When the hyper art-punk band At the Drive In announced an indefinite sabbatical last year, the members amicably split into two groups.

The Mars Volta has already garnered the lion's share of attention, owing to the fact that it contains ATDI's more high-profile members -- vocalist Cedric Bixler and guitarist Omar Rodriguez. But Sparta, which consist of ATDI's Jim Ward, Paul Hinojos, and Tony Hajjar, as well as newcomer Matt Miller, sound a lot more like ATDI. This has little to do with the fact that The Mars Volta veered off into prog-rock and Sparta are a more conventional-sounding postpunk band. It's more that Ward, with his scraggly guitar playing, had as much to do with ATDI's unique sound as did its Afro-topped frontmen.

Moreover, Ward has fully commandeered Bixler's manic vocal style.

However the similarities end there. For one thing, Sparta, by comparison, seems unapologetically commercial -- they record for Dreamworks. Produced by Jerry Finn, who's manned the boards for Green Day and Sum 41, Sparta's debut, "Wiretap Scars," is full of taffy-pulling hooks and hugely satisfying punk-metal breakouts. Sparta also gives Cedric and Omar a run for their prog-rock money with a melodic sense that is more instinctively progressive. Their songs contain some dizzying changes, but without resorting to the kind of rib-nudging pretensions that most prog-rockers indulge in. If the dark, semi-sci-fi lyrics sound like something that even Yes' Jon Anderson might have rejected in an opium haze, at the service of such foot-stomping raunch, they aren't bad at all.

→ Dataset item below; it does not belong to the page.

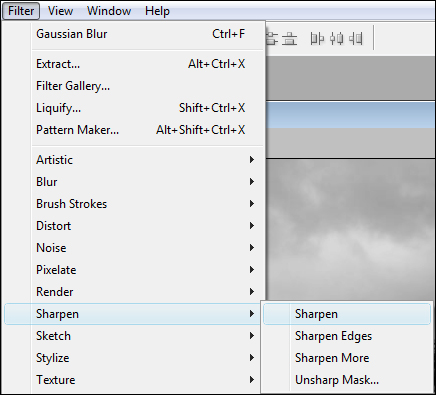Expand the Artistic filter submenu arrow

coord(252,160)
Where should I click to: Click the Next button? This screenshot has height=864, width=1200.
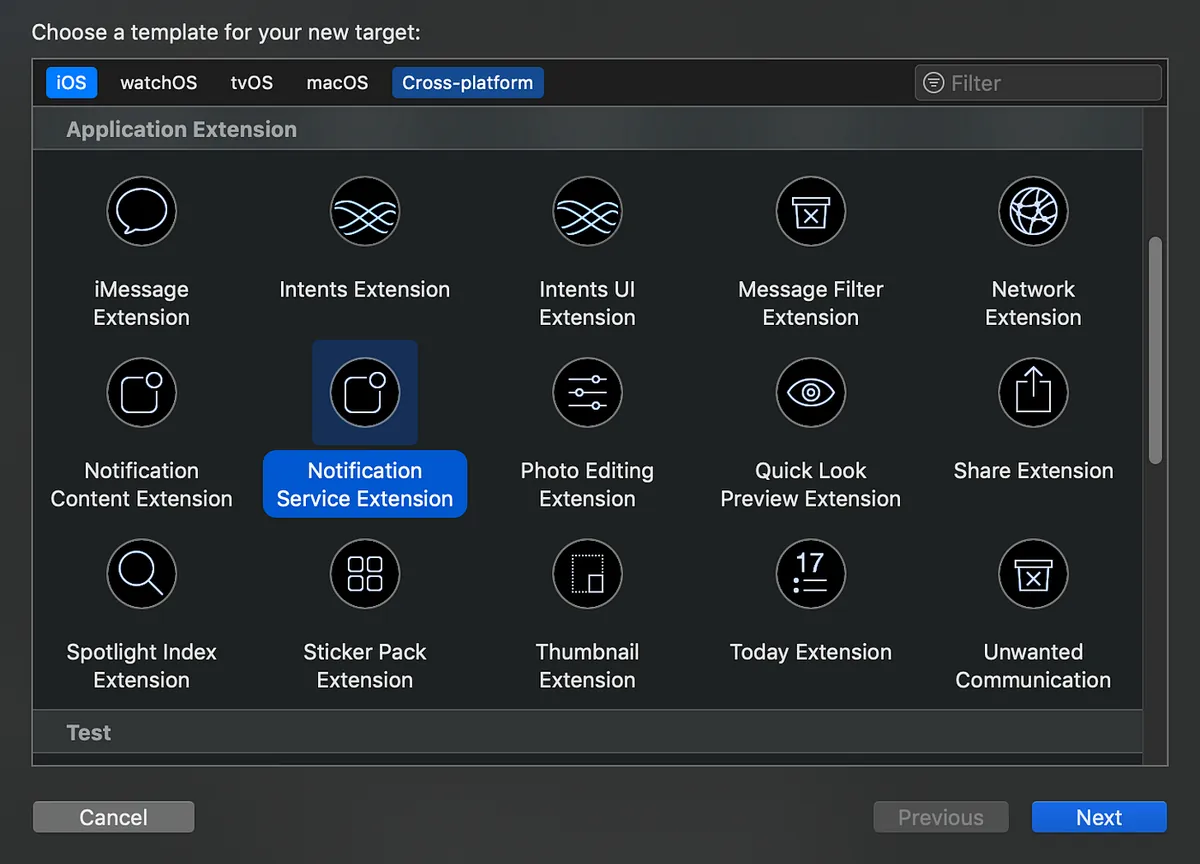(1098, 817)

Of course, we're still waiting for The Mars Volta's first bona fide long-player (they've self-released a maxi-single, or a short EP, depending on your sense of cost-effectiveness). Considering how high-energy their Tokyo show was in spring, when it arrives it could blow the estimable "Wiretap Scars" out of the water. Then again, Sparta have yet to show us their stuff in concert.

Sparta: Oct. 26, 6 p.m., Shinjuku Liquid Room, (03) 3475-9999; Oct. 28, 7 p.m., Nagoya Club Quattro, 052-264-8211; Oct. 29, 7 p.m., On Air Osaka, (06) 6362-7301. Tickets are 6,000 yen in advance.